# COURSE OVERVIEW

# The core topics that will be covered in the course include:
- Information retrieval, search, and ranking
- Neural networks
- Language models
- Recommender systems
- Network modelling and embedding

# LECTURE 02/09/2025
--- 
## What is the Web?
The Web is a
- global decentralized hypertext-based information system.
- Hyperlinks are used to navigate from one document to another.
- This information space build on a set of technical standards for
the identification, retrieval and representation of content.
---
## World Wide Web (WWW)
- The World Wide Web (referred to as WWW or W3 or
simply Web), developed by Tim Berners-Lee in 1989 at
CERN, Switzerland
- The project document described a "hypertext project"
called "WorldWideWeb" in which a "web" of
"hypertext documents" could be viewed by
“browsers”.[1]
- First Website in 1991: info.cern.ch
- First Webpage address:
http://info.cern.ch/hypertext/WWW/TheProject.html
- First Browser
- In 1993: Graphical Web Browsers such as
Mosiac and Netscape Navigator were made
accessible outside of academia.
- In 1994: W3C (World Wide Web Consortium)
was founded by Tim Berners Lee. W3C
publishes recommendations, that are
considered web standards.
- Web standards are blueprints –or building
blocks– of a consistent and harmonious
digitally connected world. They are
implemented in browsers, blogs, search
engines, and other software that power our
experience on the web.
---
## World Wide Web - Data Model

W3 data model enables:
- Information need only be represented once, as a reference may be made instead of making a copy.
- Links allow the topology of the information to evolve, so modelling the state of human knowledge at any time is without constraint.
- The web stretches seamlessly from small personal notes on the local workstation to large databases on other continents.
- Indexes such as phone books are presented as documents, and so may themselves be found by searches and/or following links.
- The documents in the web do not have to exist as files; they can be "virtual" documents generated by a server in response to a query
or document name. They can therefore represent views of databases, or snapshots of changing data (such as the weather forecasts,
financial information, etc.).
Advantages:
- Information access doesn’t require expert knowledge
- Information Retrieval via search engines
---
## World Wide Web - Components
The World Wide Web (WWW) comprise of different components:
- Identification: Universal Resource Identifiers (URIs)- Address system;
globally unique identification of the web resources.
For e.g., the URI of the main page for the first WWW project is
http://info.cern.ch/hypertext/WWW/TheProject.html
- Interaction: Hypertext Transfer Protocol (HTTP) - network protocol used
for transferring information/interacting between the web resources. The
data transferred can be plain text, hypertext, images, etc.
- Content Format: Hypertext Markup Language (HTML) - a markup
language, used to define the structure and the content of the webpage.
HTML supports various content types, including text, images, video,
audio, scripts, and hyperlinks for easy web resource access.
---
## Topology of the Web

The web's structure can be broken down into three overlapping layers:
1. Classic Document Web (Web 1.0): A network of static pages connected by hyperlinks. Its topology is a simple web of linked documents.
2. Social & Application Web (Web 2.0): A platform for dynamic applications where the connections are user interactions, social ties, and data exchange via APIs.
3. Web of Data (Semantic Web): A network of machine-readable data, not pages. The connections are defined relationships between concepts, forming a global knowledge graph.
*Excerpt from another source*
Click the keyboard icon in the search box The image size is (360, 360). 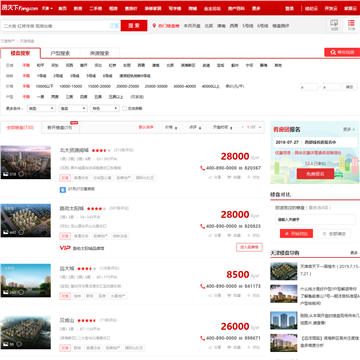[x=114, y=26]
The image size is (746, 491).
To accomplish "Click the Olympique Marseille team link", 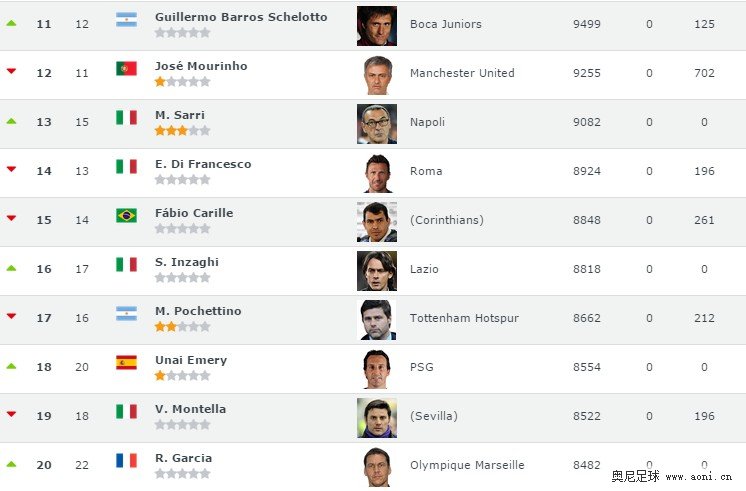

These layers coexist and intersect. A modern website is a document (1), that hosts an interactive application (2), and contains structured data for machines (3).

---

## What is Web Intelligence?
- Intelligent ways to extract information and knowledge from the web:
- finding relevant information available on the web
- obtaining new knowledge by analyzing web data: the web itself, but also how it evolves, and how users interact on and with the
web
Some applications:
- Intelligent Search
- Recommender Systems
- Business Analytics
- Crowd Sourcing
- Not so nice ones: advertising, manipulation, surveillance
---
## Intelligent Search

- Keyword Search: the words in the query appear frequently in
the document, in any order (bag of words).
- Disadvantages:
- May not retrieve relevant documents that include
synonymous terms (e.g., cannot distinguish between
“restaurant” and “café”)
- May retrieve irrelevant documents that include
ambiguous terms (e.g., cannot distinguish between “bat”
mammal and “bat” baseball)
- Beyond Keywords:
- Considering the meaning of the words used
- Adapting to user feedback (direct or indirect)
- Considering the authority of the source
---
## Recommender Systems
Kinds of recommendations:
- Product Based (collaborative filtering):
similar books
- User- Based (content based filtering):
based on search history
- Hybrid
---
## Node classification
We can represent a domain as a network of nodes, each node represents a different category.
- Example: suppose aau.dk is a domain and is connected by multiple nodes, then each color represents something different like research projects, educational programs, etc...
---
## Levels of the Web
We can distinguish 3 levels of modeling and analytics:
1. Web Content
2. Web Structure
3. Web Dynamics
---

# LECTURE 09/09/2025
---
# NLP BASICS

Natural Language Processing is a sub field of Artificial Intelligence  and Computational LInguistics, comprising of computational methods for understanding or generating Natural Languages.
The goals of this process is to:
- read human language into machine understandable
- decipher human languages
- understand and makes sense of the text

Natural Languages consist of:
- phonology: sounds of the words
- semantics: meaning of the words
- syntax: grammatical rules according to which words are put together

It is really difficult to analyze the text because of the ambiguity of the language, for example a word could have 2 different meanings depending on the context, or the positioning of a word could change the meaning, etc...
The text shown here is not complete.